▶ [Extracted data]
--- BEGIN ---
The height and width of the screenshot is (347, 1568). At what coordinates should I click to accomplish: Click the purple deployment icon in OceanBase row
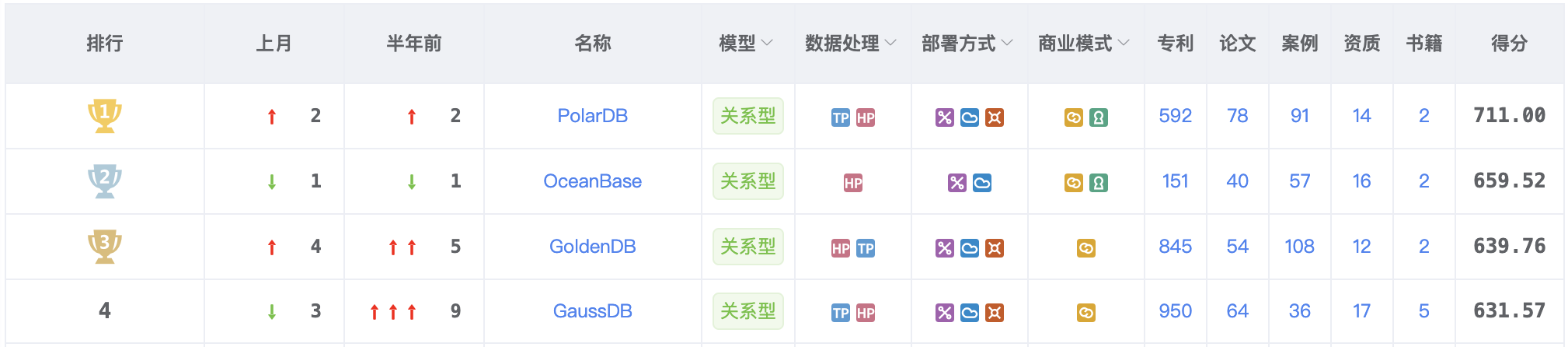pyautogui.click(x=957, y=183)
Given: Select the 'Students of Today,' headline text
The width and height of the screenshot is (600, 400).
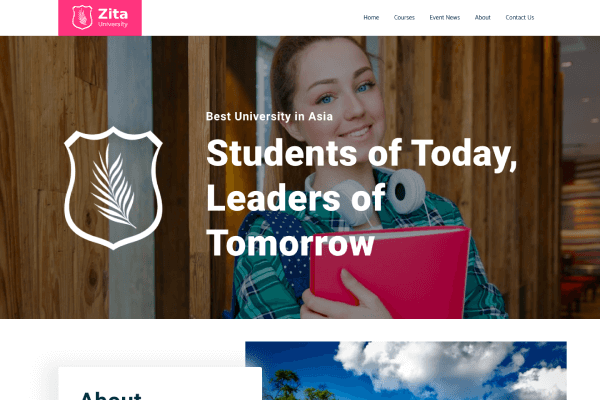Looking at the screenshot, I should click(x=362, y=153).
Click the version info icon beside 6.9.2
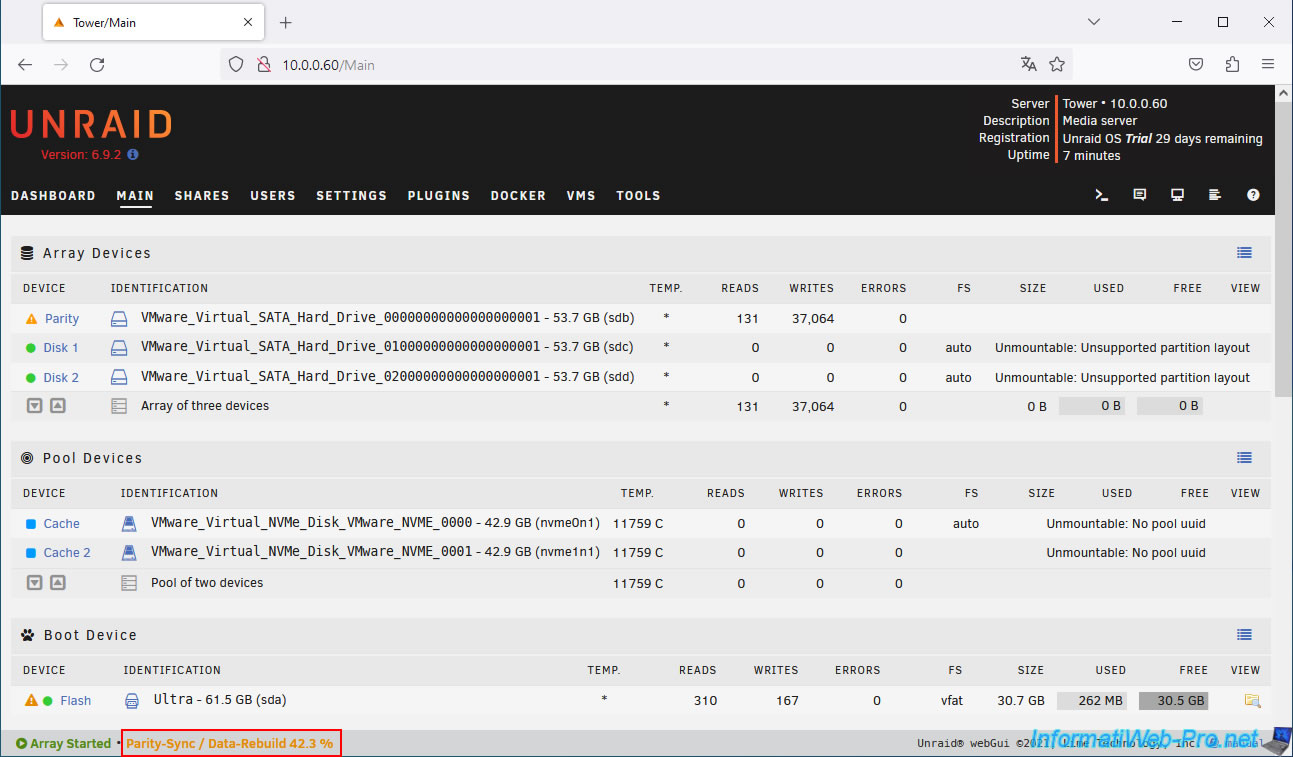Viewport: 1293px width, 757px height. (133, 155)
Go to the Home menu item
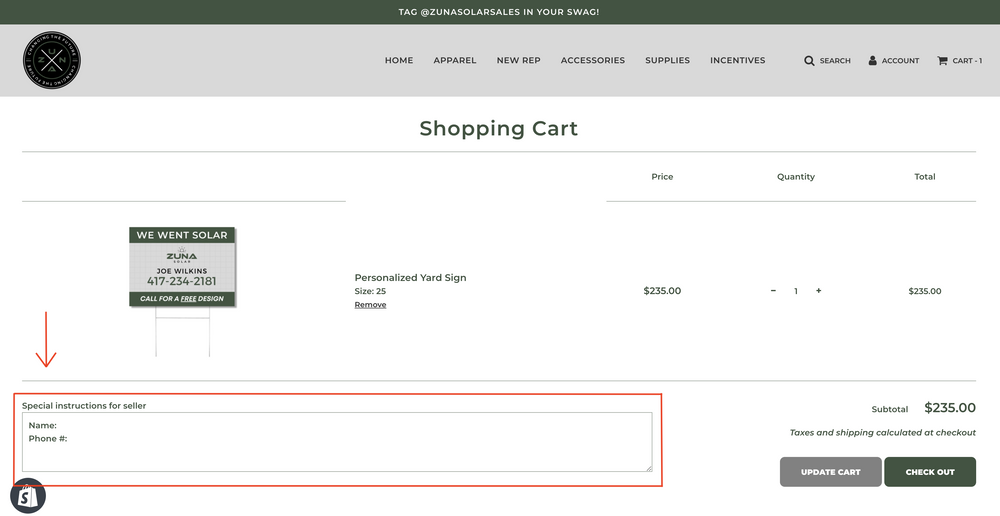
--- END ---
▶ [The problem]
Copy these lines exactly as they are, leaving out the pictures.

▶ [Exercise response]
The height and width of the screenshot is (347, 1568). At what coordinates should I click to accomplish: Click the purple deployment icon in OceanBase row
pyautogui.click(x=957, y=183)
Given: Select the 'Students of Today,' headline text
The width and height of the screenshot is (600, 400).
Looking at the screenshot, I should click(x=362, y=153).
Click the version info icon beside 6.9.2
Viewport: 1293px width, 757px height. (133, 155)
Go to the Home menu item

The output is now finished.